---- RECORDS SHOWN
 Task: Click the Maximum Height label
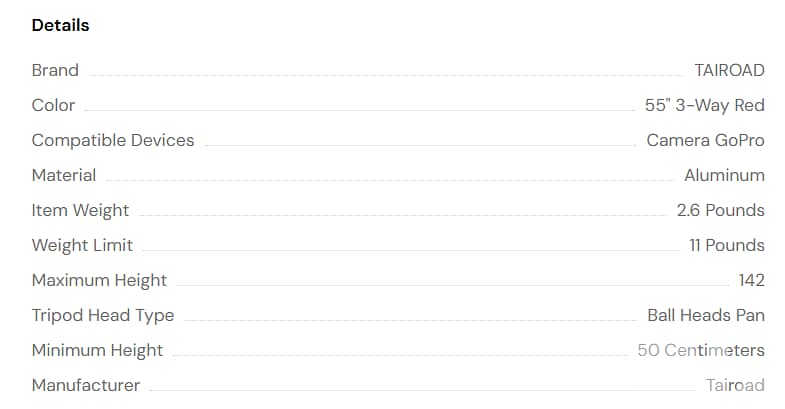(99, 281)
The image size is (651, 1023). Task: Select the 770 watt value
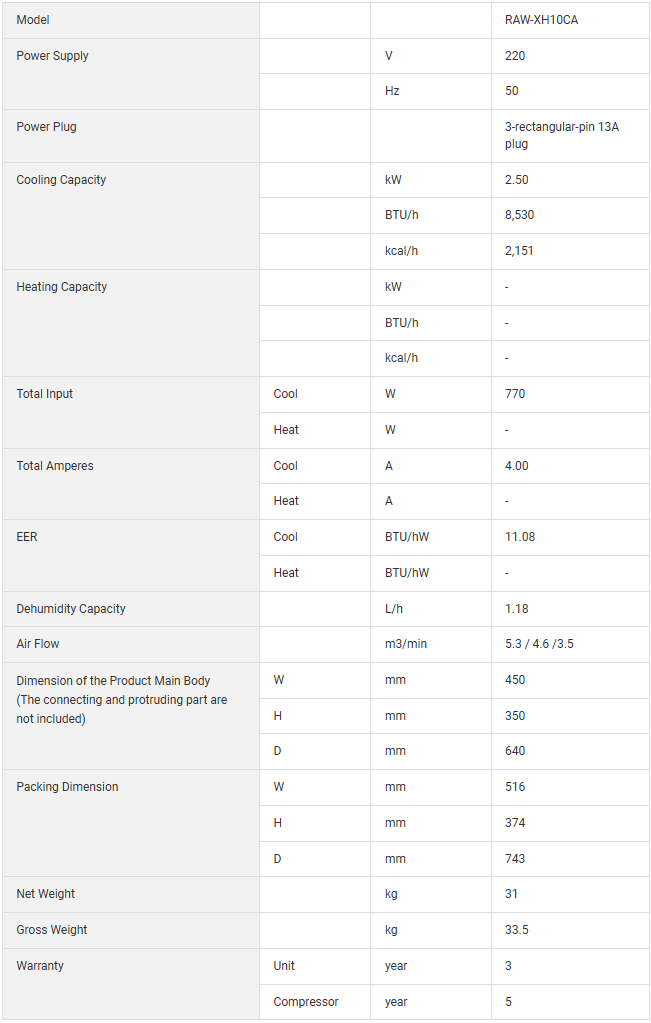515,394
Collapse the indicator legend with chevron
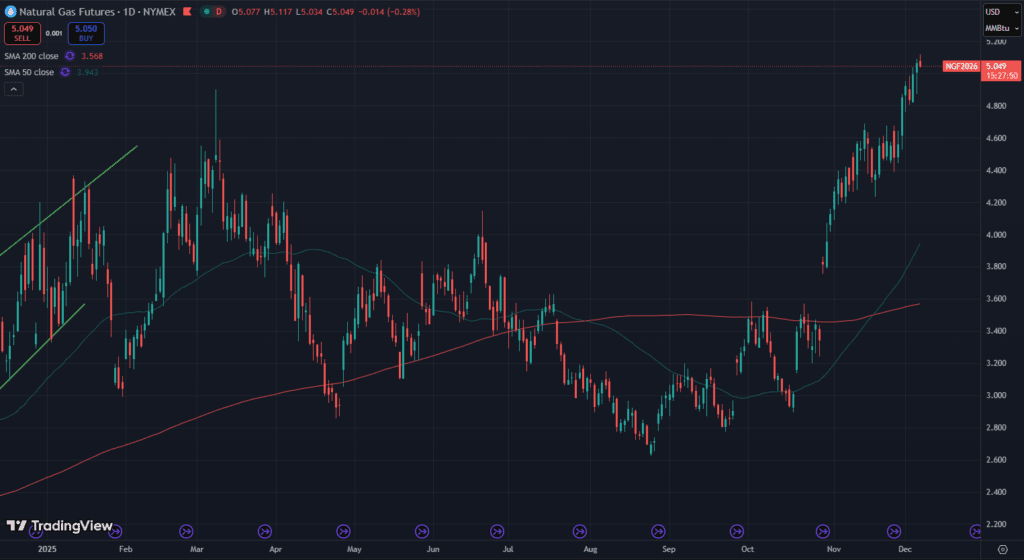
--------
» EXERCISE AIM: Rewrite the items above, replacing "Task" with "Instruction" and changing nothing else. Omit the pictures from your answer.

» EXERCISE RESPONSE:
 Instruction: Click the Maximum Height label
(99, 281)
The image size is (651, 1023). Instruction: Select the 770 watt value
515,394
Collapse the indicator legend with chevron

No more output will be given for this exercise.